Ever since the first novel was written, fiction has visited its form on the dysfunctional family. Some bookstores even have shelves devoted exclusively to "tragic family books." And it's this familiar terrain that Irish writer Anne Enright heads for in The Gathering — a tightly wound epic tale that the Washington Post describes as a story "about marriage, sex, death, anger, memory, blame."

Enright's "unflinching look" at that territory caught the attention of the judges for the 2007 Man Booker Prize, who awarded The Gathering with Britain's highest literary honor. The panel described the novel as "powerful, uncomfortable and even at times, angry," but "very readable and satisfying."

Enright is the author of three previous novels, The Wig My Father Wore, What Are You Like? and The Pleasure of Eliza Lynch.

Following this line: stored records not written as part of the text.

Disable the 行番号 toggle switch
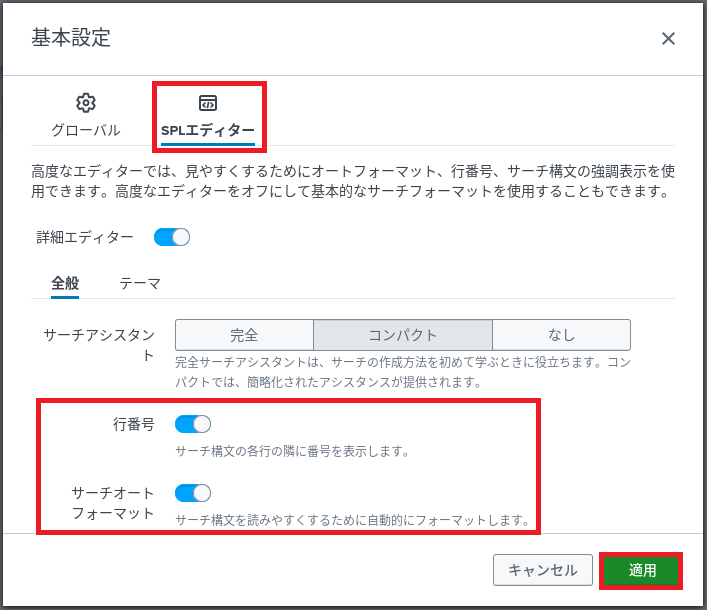The image size is (707, 610). 193,424
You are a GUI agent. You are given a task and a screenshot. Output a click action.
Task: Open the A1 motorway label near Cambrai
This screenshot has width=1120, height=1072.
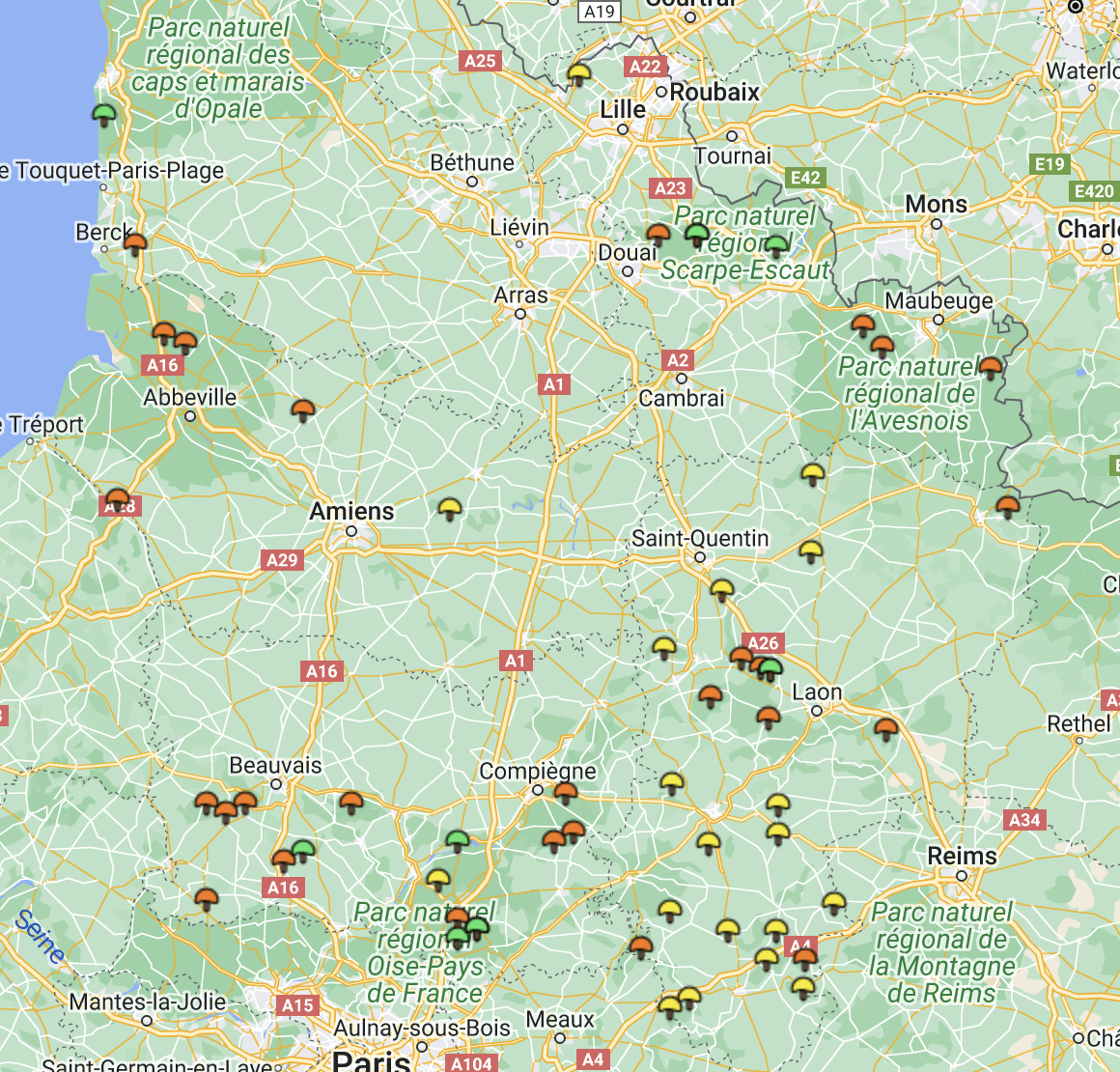553,383
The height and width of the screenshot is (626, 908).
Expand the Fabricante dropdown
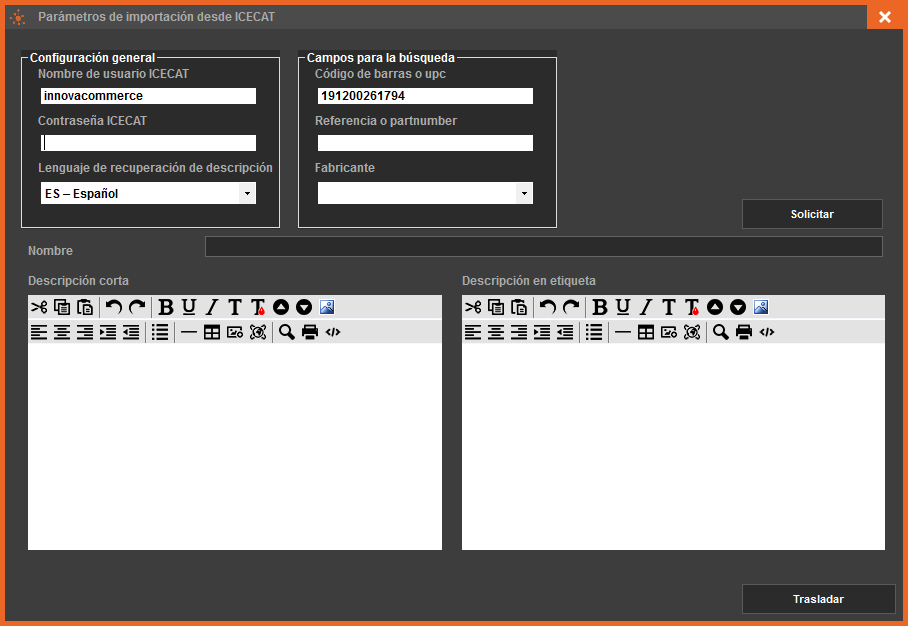coord(524,194)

She also published one book of nonfiction, Making Babies.

"I suppose I might admit to an interest, for the last few books, in blood, which is to say in family, biological connection; the way family begins in the body," she said in an interview last year.

One of Enright's inspirations for The Gathering was the juxtaposition of family as a source of pride in Ireland and also as "a very lonely place." She adds that, while "the book isn't autobiographical ... after two years or more writing the thing, it certainly felt as though it might be."

This reading of The Gathering took place in February of 2008 at the Politics and Prose bookstore in Washington, D.C.